▸ INPUT:

⟨

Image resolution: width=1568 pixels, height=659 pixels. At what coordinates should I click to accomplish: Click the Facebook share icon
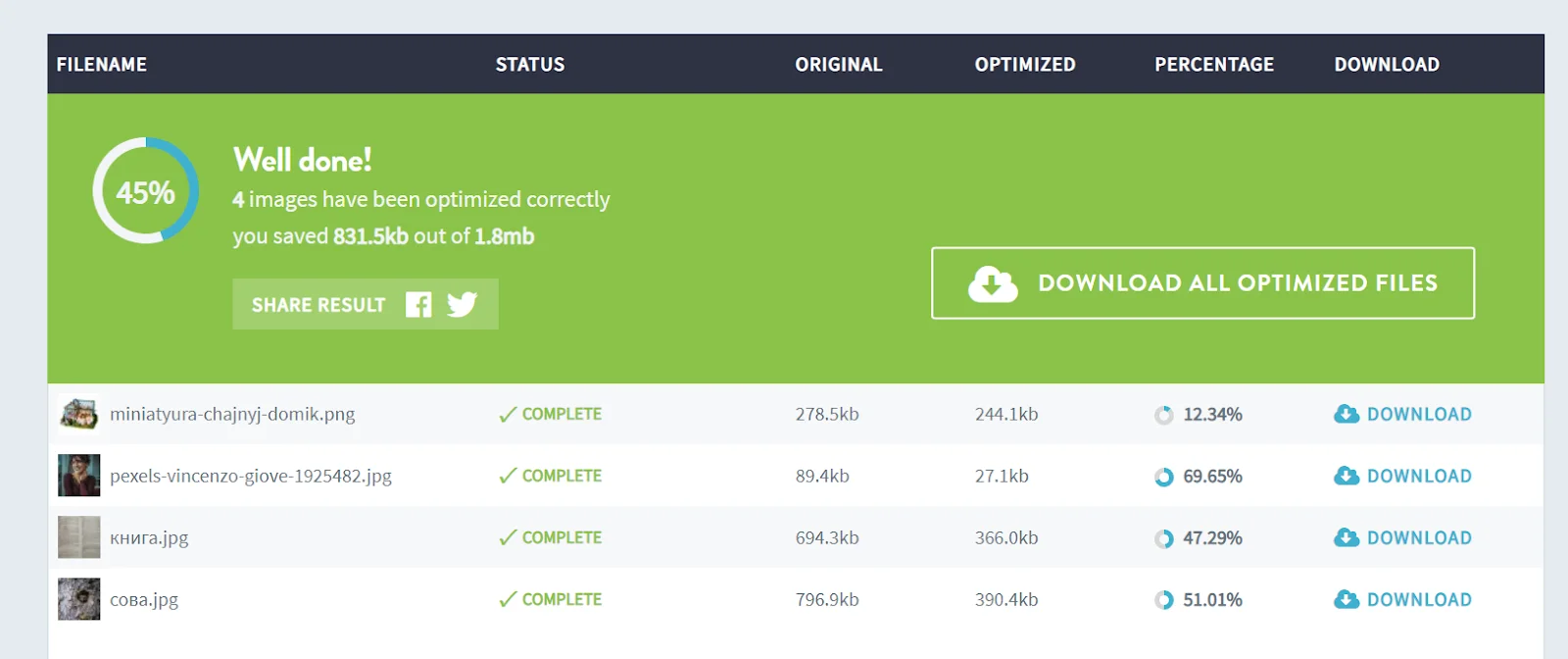418,305
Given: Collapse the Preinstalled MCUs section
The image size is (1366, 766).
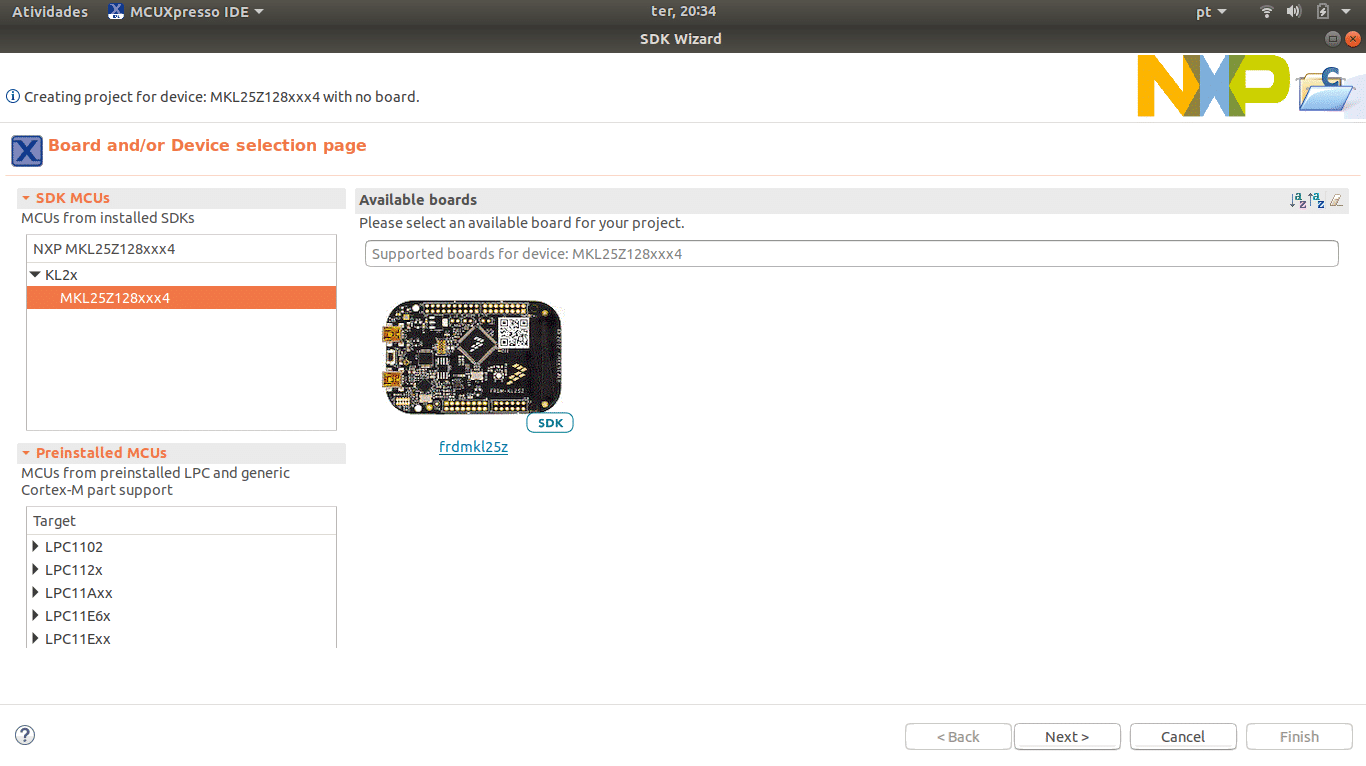Looking at the screenshot, I should [x=26, y=453].
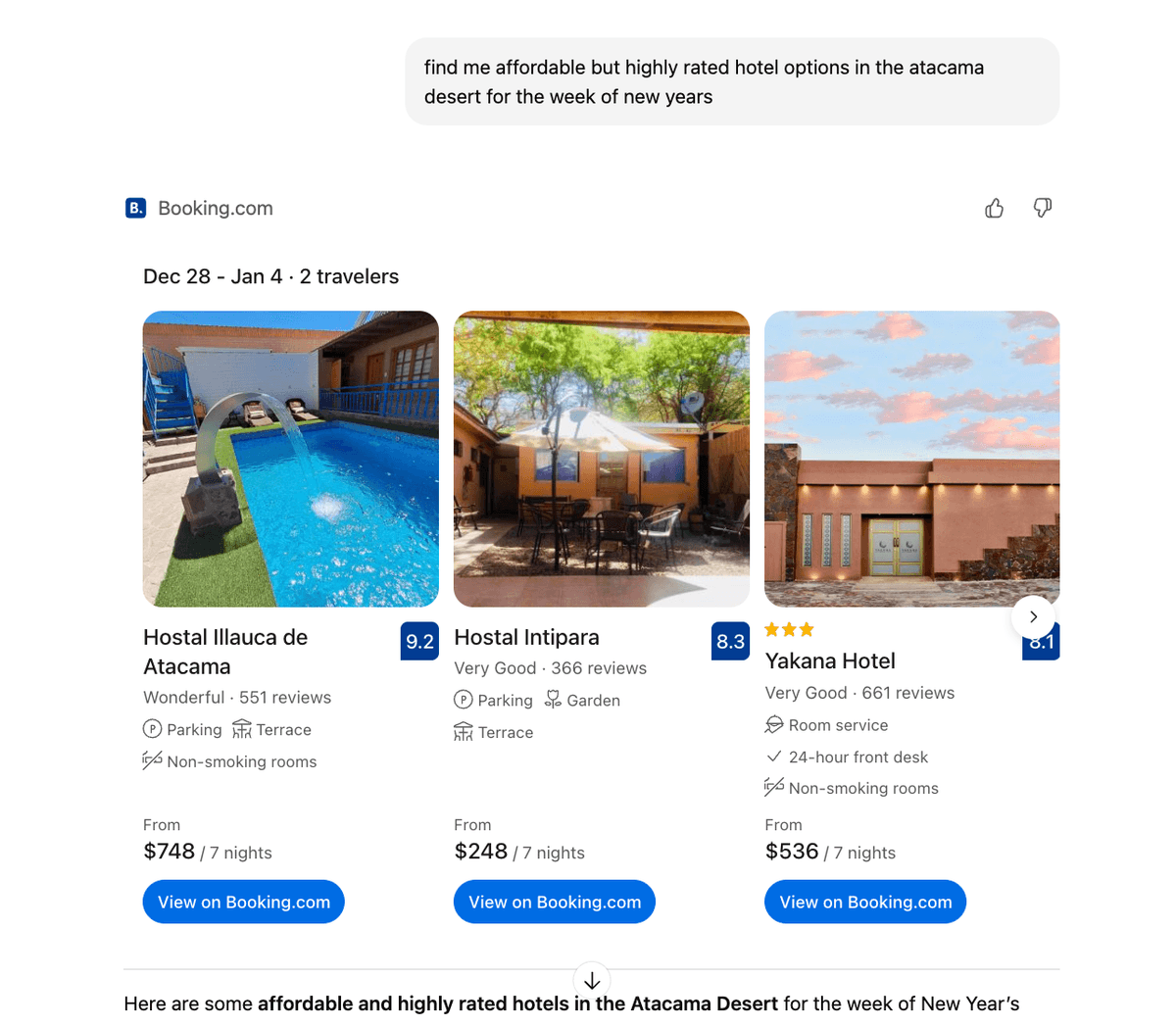This screenshot has width=1176, height=1026.
Task: Open Hostal Intipara on Booking.com
Action: [554, 902]
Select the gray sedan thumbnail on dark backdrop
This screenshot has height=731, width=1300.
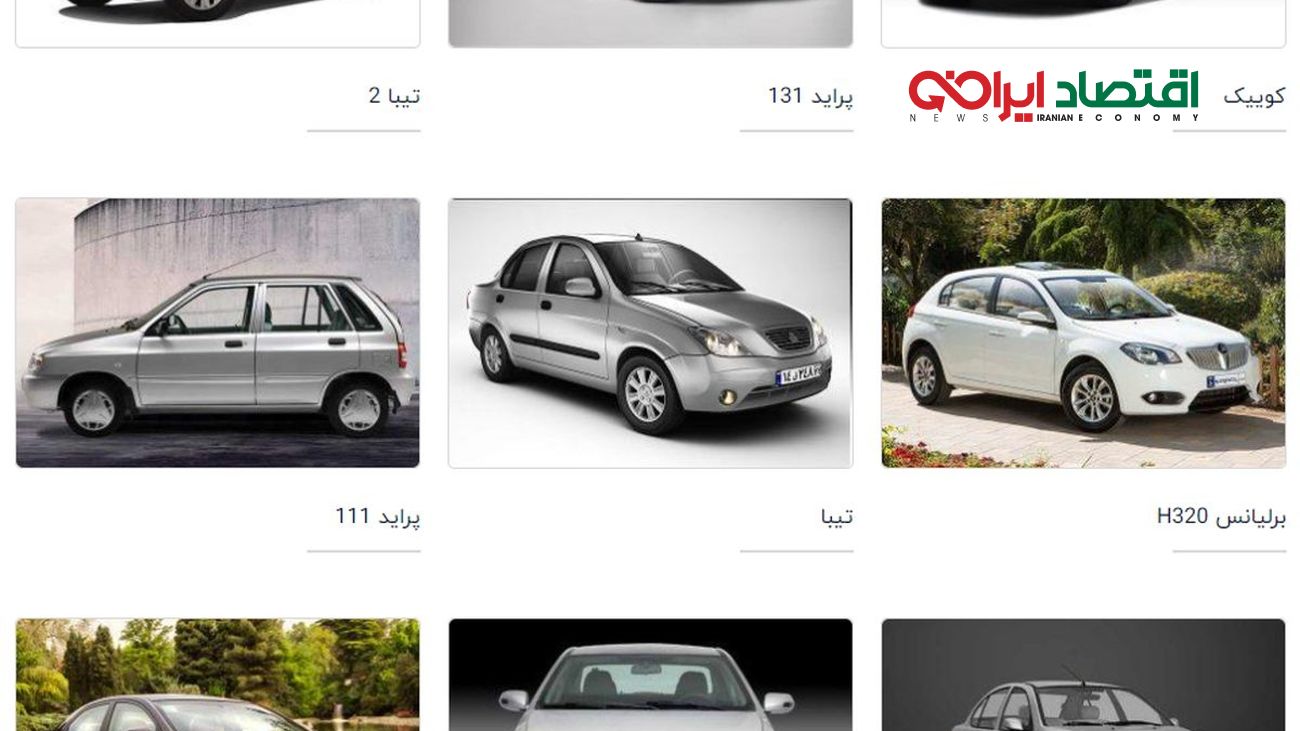[x=1084, y=675]
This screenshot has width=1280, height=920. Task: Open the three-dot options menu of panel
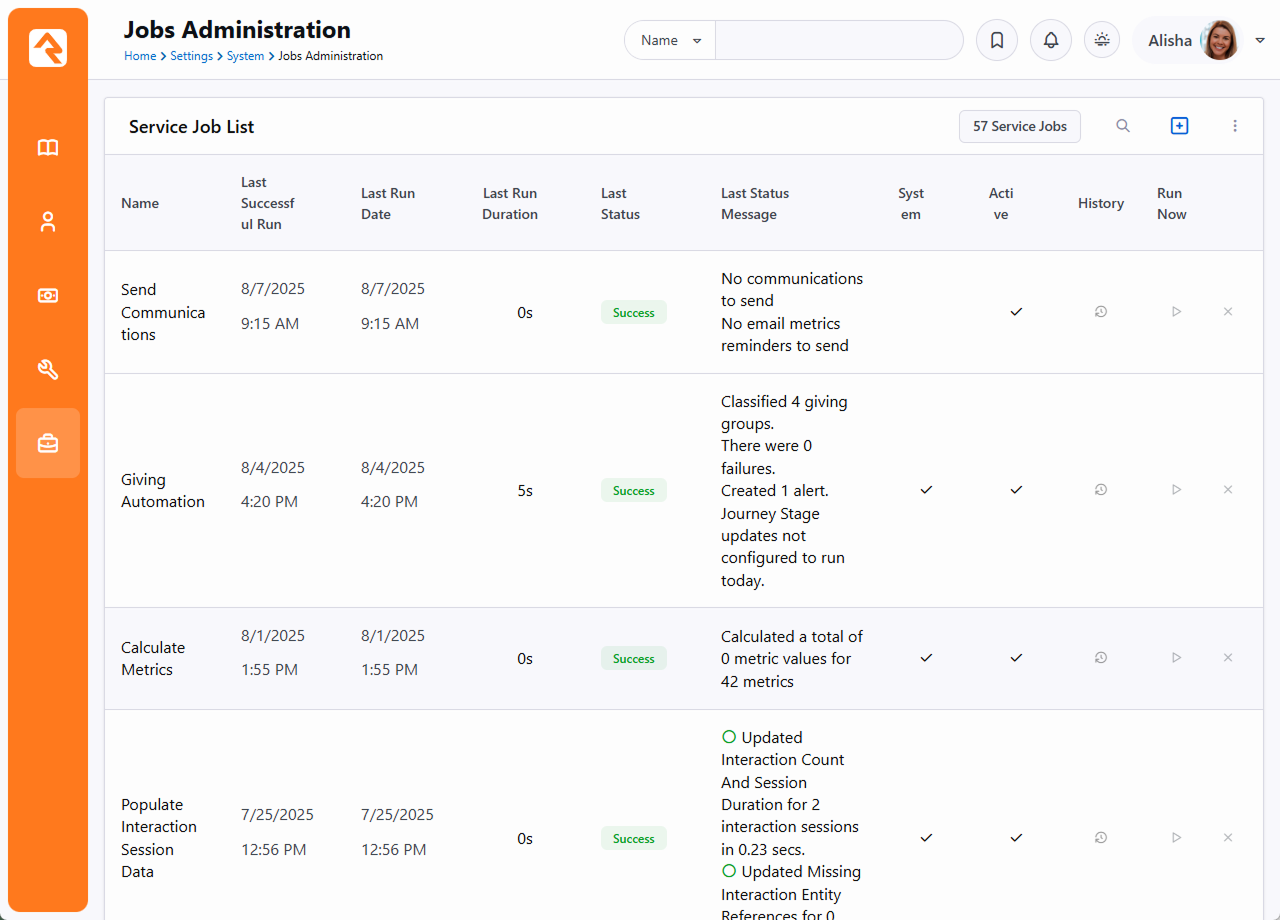(1235, 126)
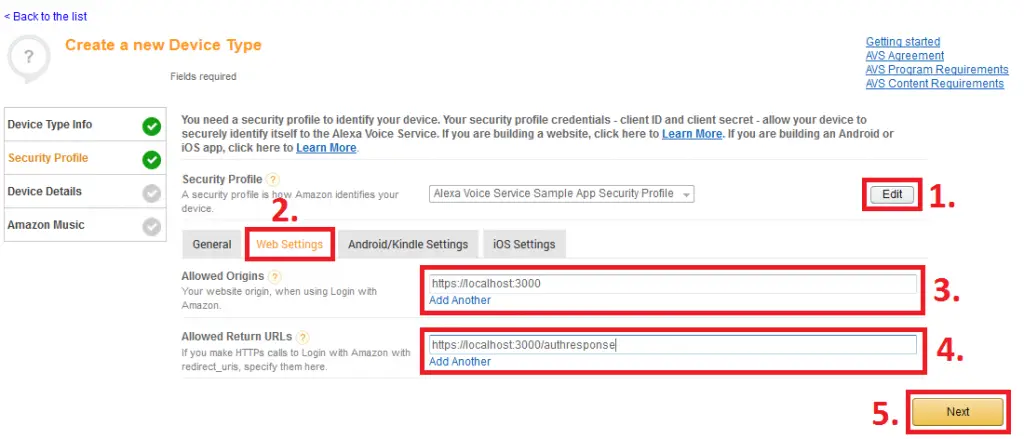Click Add Another under Allowed Origins
The image size is (1024, 439).
[460, 301]
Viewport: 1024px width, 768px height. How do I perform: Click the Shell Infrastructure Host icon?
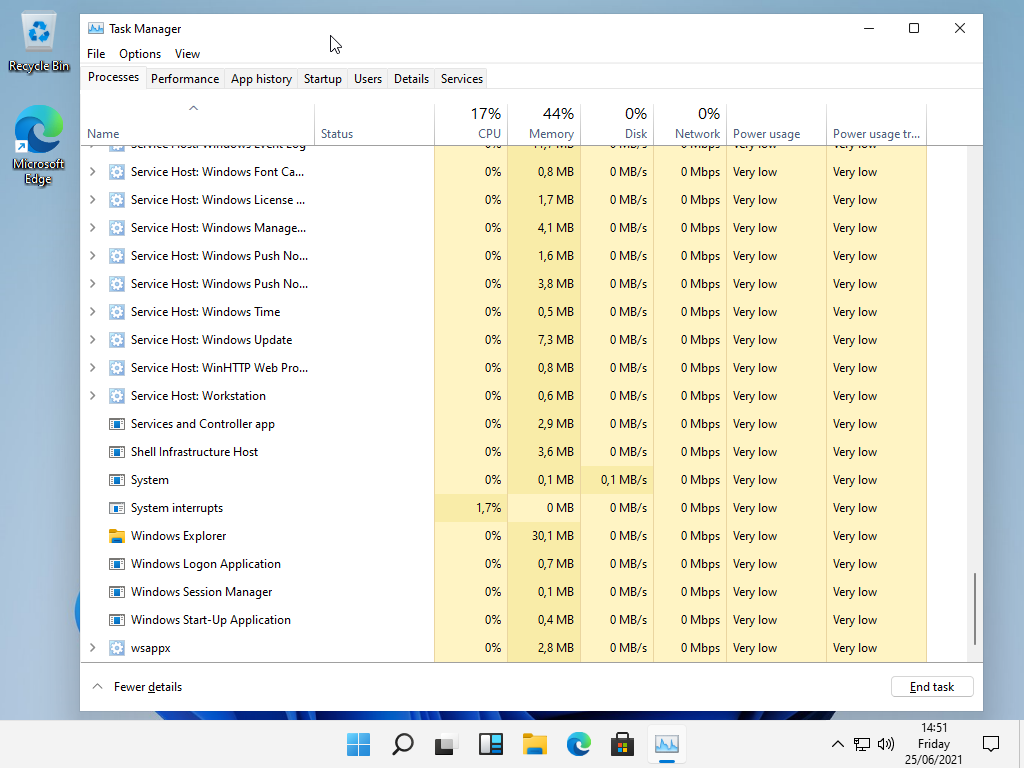click(x=116, y=452)
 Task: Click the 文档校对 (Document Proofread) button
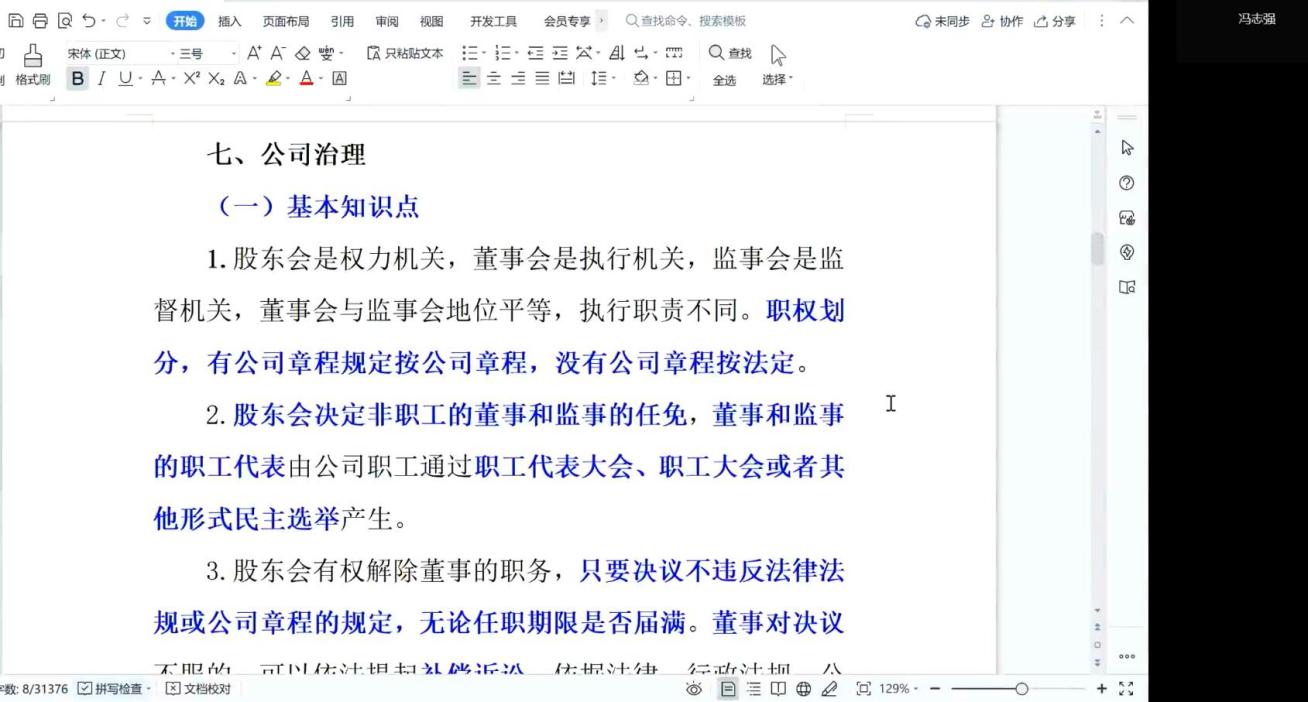pos(198,689)
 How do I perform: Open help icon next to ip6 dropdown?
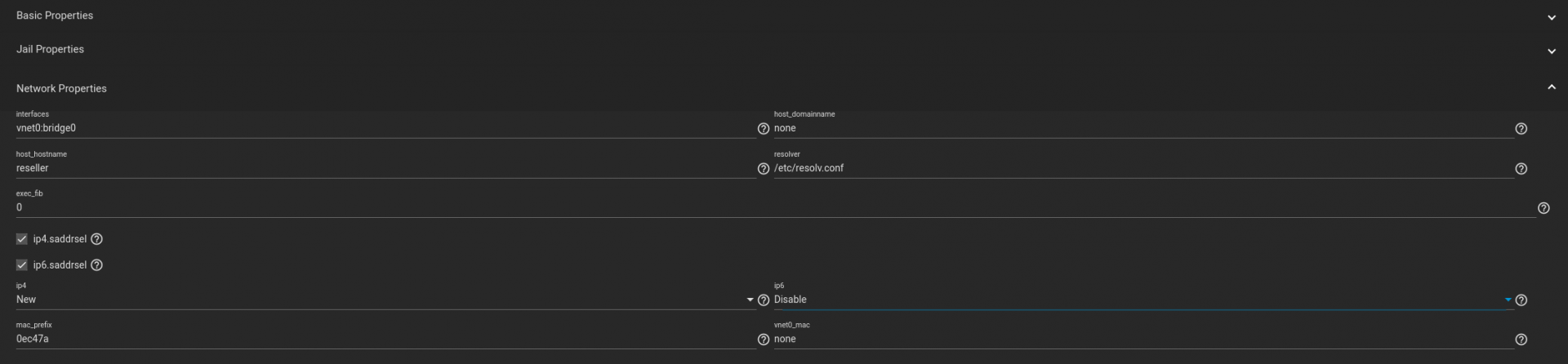tap(1521, 300)
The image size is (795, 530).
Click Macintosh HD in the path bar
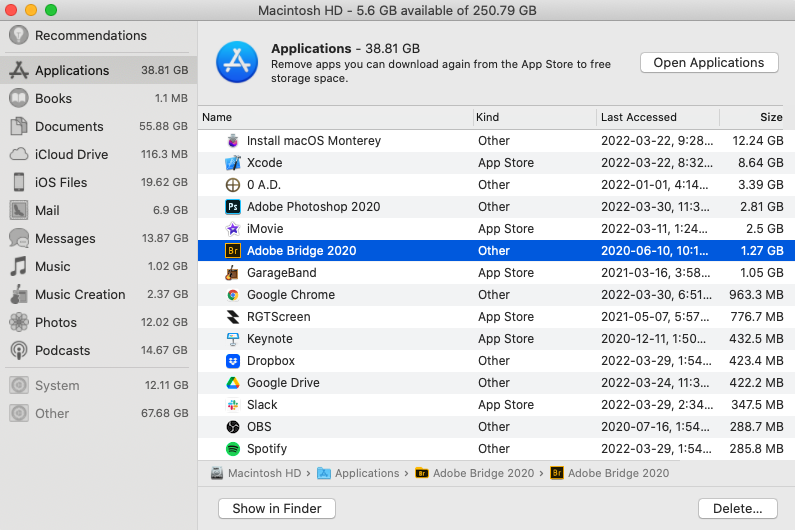(260, 473)
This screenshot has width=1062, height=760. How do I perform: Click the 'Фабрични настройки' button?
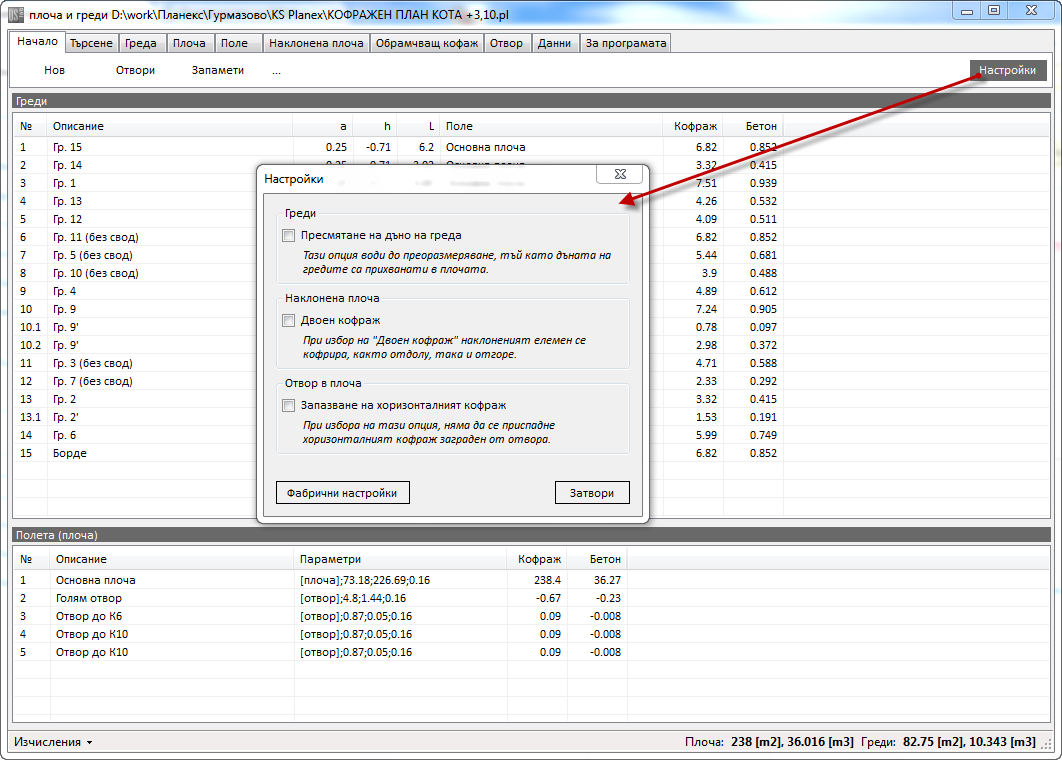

⟩

Print each entry precisely as written; the pictures stay out.

Image resolution: width=1568 pixels, height=659 pixels. At what coordinates should I click to accomplish: Click the Facebook share icon
418,305
Given: Collapse the Preinstalled MCUs section
The image size is (1366, 766).
Looking at the screenshot, I should [x=26, y=453].
This screenshot has width=1176, height=1026.
Task: Open Hostal Intipara on Booking.com
Action: [554, 902]
Select the gray sedan thumbnail on dark backdrop
This screenshot has height=731, width=1300.
[x=1084, y=675]
This screenshot has width=1280, height=920. Task: Open the three-dot options menu of panel
(1235, 126)
Click Add Another under Allowed Origins
The image size is (1024, 439).
[460, 301]
Viewport: 1024px width, 768px height. How do I perform: Click the Shell Infrastructure Host icon?
click(x=116, y=452)
 Task: Click the 文档校对 (Document Proofread) button
pos(198,689)
 How do I perform: Open help icon next to ip6 dropdown?
tap(1521, 300)
The image size is (795, 530).
Click Macintosh HD in the path bar
(260, 473)
This screenshot has width=1062, height=760. How do I perform: Click the 'Фабрични настройки' button?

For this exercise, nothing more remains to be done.